_EXERCISE REQUIREMENTS:_
What you produce should be every line from the data that includes "computer".

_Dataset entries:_

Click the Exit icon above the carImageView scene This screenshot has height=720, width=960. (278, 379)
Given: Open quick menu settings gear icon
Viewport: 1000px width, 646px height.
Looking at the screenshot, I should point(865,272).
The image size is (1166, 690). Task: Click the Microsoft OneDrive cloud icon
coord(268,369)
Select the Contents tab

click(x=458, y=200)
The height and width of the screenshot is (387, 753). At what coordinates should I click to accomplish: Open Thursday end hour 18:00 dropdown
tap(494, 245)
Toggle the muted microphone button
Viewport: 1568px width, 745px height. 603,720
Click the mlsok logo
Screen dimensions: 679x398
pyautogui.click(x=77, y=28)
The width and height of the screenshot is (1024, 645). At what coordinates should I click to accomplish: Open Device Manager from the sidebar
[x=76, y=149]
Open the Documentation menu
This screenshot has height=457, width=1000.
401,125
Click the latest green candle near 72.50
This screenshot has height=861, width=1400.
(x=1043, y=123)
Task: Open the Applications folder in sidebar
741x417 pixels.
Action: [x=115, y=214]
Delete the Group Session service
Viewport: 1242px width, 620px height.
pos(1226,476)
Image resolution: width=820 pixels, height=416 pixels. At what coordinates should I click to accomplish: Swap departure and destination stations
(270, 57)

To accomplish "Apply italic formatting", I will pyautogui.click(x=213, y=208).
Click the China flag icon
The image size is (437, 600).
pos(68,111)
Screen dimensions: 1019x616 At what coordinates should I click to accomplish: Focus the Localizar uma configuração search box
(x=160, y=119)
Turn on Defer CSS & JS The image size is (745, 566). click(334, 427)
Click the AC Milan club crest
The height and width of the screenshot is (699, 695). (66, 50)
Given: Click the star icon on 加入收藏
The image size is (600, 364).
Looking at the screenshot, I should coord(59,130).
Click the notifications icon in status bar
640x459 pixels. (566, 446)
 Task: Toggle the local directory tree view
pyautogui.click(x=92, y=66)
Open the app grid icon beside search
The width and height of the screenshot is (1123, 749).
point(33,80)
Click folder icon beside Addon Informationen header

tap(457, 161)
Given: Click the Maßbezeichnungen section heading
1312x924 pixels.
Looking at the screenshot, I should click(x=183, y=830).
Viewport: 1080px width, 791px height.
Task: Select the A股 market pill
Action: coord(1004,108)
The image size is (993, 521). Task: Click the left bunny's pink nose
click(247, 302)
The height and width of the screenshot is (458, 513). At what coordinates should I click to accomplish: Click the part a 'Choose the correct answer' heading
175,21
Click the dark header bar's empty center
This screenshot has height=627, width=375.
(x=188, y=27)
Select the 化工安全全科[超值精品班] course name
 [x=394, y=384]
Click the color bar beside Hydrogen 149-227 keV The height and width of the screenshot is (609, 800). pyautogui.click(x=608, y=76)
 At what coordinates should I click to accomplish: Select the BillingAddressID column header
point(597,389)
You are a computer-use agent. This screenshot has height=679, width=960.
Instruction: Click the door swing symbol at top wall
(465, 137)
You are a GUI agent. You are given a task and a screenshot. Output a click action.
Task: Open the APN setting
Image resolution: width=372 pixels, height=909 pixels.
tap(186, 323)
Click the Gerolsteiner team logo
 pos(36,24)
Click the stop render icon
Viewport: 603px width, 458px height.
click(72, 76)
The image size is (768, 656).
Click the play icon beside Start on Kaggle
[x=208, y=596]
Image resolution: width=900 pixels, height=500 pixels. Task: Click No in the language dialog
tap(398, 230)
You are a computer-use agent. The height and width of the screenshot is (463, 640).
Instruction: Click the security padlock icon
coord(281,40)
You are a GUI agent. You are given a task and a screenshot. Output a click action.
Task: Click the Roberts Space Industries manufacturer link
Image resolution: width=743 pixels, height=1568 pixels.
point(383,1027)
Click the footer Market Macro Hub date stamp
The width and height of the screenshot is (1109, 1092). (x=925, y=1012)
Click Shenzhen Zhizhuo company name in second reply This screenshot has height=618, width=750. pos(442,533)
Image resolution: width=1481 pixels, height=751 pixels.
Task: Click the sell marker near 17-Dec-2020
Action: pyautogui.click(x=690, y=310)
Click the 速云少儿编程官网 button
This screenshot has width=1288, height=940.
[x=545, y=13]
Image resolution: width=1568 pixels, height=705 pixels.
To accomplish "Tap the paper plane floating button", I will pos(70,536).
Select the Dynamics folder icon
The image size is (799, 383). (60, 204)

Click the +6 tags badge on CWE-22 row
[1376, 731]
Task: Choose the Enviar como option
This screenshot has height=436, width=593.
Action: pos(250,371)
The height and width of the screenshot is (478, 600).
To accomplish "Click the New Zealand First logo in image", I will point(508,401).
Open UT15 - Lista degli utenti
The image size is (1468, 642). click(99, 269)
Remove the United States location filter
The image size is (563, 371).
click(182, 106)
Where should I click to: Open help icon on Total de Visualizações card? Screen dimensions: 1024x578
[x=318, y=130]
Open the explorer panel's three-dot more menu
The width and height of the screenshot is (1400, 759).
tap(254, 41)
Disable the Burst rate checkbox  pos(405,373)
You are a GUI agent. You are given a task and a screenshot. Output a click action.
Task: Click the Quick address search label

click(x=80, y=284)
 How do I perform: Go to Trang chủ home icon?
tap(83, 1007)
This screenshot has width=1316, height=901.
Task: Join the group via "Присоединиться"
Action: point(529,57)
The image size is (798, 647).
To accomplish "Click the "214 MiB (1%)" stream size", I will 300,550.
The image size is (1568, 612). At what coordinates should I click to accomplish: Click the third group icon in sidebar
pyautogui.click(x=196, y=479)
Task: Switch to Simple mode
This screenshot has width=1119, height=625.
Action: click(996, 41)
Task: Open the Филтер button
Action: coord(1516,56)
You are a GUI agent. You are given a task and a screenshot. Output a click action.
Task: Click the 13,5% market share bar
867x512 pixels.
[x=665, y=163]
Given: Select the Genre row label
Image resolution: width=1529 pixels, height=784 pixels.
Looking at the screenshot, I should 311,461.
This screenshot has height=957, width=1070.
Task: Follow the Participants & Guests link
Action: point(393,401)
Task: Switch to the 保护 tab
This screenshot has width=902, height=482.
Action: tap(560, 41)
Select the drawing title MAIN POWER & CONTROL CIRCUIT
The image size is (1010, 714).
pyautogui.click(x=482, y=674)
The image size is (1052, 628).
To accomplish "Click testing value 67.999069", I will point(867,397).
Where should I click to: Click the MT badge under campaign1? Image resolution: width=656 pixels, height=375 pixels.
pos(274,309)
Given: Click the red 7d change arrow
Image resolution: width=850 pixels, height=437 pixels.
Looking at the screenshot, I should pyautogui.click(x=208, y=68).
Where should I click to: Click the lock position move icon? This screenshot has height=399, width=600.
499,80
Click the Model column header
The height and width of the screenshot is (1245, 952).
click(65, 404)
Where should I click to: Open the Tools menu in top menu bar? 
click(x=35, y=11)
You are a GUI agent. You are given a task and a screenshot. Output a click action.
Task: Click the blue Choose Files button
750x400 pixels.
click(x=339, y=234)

_EXPECTED ANSWER:_
You are a computer-use agent. This screenshot has height=679, width=960.
You are a computer-use agent. The height and width of the screenshot is (463, 640).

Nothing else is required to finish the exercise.